Highlights & Insights¶
- "Refine, don't regenerate": AR models acquire for the first time the ability to correct preceding predictions, analogous to a human "draft → revision" creative process—improving locally rather than regenerating entirely.
- Discrete diffusion as a training tool, not a generation tool: The discrete diffusion noise is cleverly applied to resolve training information leakage rather than for image generation itself—transplanting the "denoising" idea from diffusion into the "refinement" requirement of AR.
- Engineering value of plug-and-play design: The Transformer architecture remains unchanged (still decoder-only causal attention), the training objective remains unchanged (still classification cross-entropy), and the VQ tokenizer remains unchanged—any GPT-style AR model can benefit simply by adding the lightweight module.
- Unified perspective: \(k=1\) is standard AR, \(k=T\) is discrete diffusion, and TensorAR is the continuous spectrum between the two—providing a theoretical bridge between AR and diffusion.
- 91% GenEval improvement on LlamaGen: Notably, refinement not only improves image quality but also substantially enhances instruction-following capability.
Limitations & Future Work¶
- Increasing window size \(k\) linearly increases inference steps and latency; the choice of \(k\) requires balancing quality and speed.
- Validation is currently limited to the discrete space of VQ tokenizers; compatibility with continuous-token methods (e.g., MAR's diffusion head) remains unexplored.
- On DPG-Bench, the "Other" sub-metric for Janus-Pro+TensorAR drops from 89.48 to 84.52, suggesting that refinement may occasionally introduce side effects.
- Integration with AR inference acceleration and distillation methods (e.g., speculative decoding) has not been explored—the paper itself identifies this as a promising direction.
- Refinement primarily benefits early tokens; marginal gains may diminish for the latter half of long sequences.
Related Work & Insights¶
- vs.
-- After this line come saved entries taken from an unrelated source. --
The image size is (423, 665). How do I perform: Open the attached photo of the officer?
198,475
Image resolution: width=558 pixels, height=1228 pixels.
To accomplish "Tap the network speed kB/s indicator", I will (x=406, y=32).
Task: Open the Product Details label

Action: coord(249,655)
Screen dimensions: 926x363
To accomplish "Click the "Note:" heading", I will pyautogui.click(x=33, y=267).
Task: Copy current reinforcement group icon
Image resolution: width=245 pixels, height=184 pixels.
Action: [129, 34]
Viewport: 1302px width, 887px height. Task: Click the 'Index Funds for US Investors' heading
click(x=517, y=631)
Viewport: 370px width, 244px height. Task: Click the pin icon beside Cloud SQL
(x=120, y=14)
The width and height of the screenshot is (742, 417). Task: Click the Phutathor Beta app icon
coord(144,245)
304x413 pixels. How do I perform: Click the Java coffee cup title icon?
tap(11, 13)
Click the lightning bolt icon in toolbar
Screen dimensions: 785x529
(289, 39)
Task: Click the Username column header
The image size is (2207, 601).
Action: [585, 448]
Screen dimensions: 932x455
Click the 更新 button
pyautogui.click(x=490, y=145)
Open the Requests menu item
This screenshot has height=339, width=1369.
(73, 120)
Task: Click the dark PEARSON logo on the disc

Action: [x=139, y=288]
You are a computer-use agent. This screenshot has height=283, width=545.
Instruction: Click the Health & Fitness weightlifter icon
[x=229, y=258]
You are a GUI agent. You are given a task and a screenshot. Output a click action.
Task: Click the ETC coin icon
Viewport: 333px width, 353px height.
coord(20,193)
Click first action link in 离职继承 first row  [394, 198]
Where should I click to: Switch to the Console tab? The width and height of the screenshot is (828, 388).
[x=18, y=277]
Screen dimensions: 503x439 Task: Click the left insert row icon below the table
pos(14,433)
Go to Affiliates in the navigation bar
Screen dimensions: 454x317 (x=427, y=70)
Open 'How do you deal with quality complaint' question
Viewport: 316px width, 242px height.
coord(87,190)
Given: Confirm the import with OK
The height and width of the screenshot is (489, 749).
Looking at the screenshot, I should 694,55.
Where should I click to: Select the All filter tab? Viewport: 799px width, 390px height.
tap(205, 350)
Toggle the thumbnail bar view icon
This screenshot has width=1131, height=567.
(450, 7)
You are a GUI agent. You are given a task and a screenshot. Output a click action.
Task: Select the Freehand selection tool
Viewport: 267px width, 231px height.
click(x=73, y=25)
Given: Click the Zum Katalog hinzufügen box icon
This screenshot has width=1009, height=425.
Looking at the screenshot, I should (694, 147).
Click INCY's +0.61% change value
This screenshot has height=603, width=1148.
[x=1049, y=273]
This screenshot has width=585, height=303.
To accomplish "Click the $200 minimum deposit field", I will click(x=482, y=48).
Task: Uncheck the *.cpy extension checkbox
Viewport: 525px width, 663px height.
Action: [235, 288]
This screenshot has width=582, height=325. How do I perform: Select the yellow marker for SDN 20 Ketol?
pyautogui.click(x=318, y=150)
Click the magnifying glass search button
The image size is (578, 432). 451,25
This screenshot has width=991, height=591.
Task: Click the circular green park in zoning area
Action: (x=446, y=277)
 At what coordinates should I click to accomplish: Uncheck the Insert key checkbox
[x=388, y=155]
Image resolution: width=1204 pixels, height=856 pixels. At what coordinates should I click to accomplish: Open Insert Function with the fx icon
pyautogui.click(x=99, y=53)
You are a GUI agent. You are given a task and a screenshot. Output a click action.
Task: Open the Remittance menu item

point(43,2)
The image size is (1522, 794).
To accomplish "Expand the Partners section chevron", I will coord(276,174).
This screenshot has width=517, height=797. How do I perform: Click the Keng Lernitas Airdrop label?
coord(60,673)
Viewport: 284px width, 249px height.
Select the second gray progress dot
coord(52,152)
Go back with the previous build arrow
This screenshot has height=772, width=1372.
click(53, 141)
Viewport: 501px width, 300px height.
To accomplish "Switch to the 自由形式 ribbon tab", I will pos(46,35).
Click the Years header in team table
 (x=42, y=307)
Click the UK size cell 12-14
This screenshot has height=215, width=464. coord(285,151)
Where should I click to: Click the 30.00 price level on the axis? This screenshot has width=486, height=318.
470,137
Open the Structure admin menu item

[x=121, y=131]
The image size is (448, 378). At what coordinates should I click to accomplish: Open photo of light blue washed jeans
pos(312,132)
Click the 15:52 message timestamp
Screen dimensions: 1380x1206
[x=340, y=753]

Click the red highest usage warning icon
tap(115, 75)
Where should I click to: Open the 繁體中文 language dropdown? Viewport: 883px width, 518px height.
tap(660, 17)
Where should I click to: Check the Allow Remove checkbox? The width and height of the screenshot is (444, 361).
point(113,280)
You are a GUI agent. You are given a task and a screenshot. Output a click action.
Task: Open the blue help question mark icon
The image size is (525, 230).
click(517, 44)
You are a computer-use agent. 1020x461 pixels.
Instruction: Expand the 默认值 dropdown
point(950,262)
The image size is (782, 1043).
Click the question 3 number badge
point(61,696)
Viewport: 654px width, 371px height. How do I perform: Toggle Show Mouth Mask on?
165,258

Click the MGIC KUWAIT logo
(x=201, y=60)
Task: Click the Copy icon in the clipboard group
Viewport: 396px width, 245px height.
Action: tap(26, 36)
DART: DART unifies AR and diffusion but changes the training objective to regression and requires a non-Markovian framework; TensorAR preserves the classification objective and standard Markov process.
- vs. MaskGIT/MAR: Masked AR requires bidirectional attention and is incompatible with KV cache and standard LLMs; TensorAR preserves causal attention and KV cache.
- vs. VAR: VAR uses next-scale prediction (multi-resolution coarse-to-fine); TensorAR uses next-tensor prediction (same-resolution sliding refinement); the two approaches are complementary.
- Broader inspiration: The refinement idea may generalize to text AR models—if LLMs could also slidingly correct preceding tokens during generation, long-text coherence might improve.
Rating¶
- Novelty: ⭐⭐⭐⭐⭐ The combination of next-tensor prediction and discrete noise is elegant and effective, providing a unified AR–diffusion perspective.
- Experimental Thoroughness: ⭐⭐⭐⭐ Two task types, two base models, six scales, and thorough ablations (noise/window/depth); only lacking large-scale text-to-image benchmarks.
- Writing Quality: ⭐⭐⭐⭐⭐ The core idea is explained with exceptional clarity; the continuous spectrum from \(k=1\) to \(k=T\) offers deep insight.
- Value: ⭐⭐⭐⭐⭐ Substantively advances the AR image generation paradigm; the plug-and-play design has high practical applicability.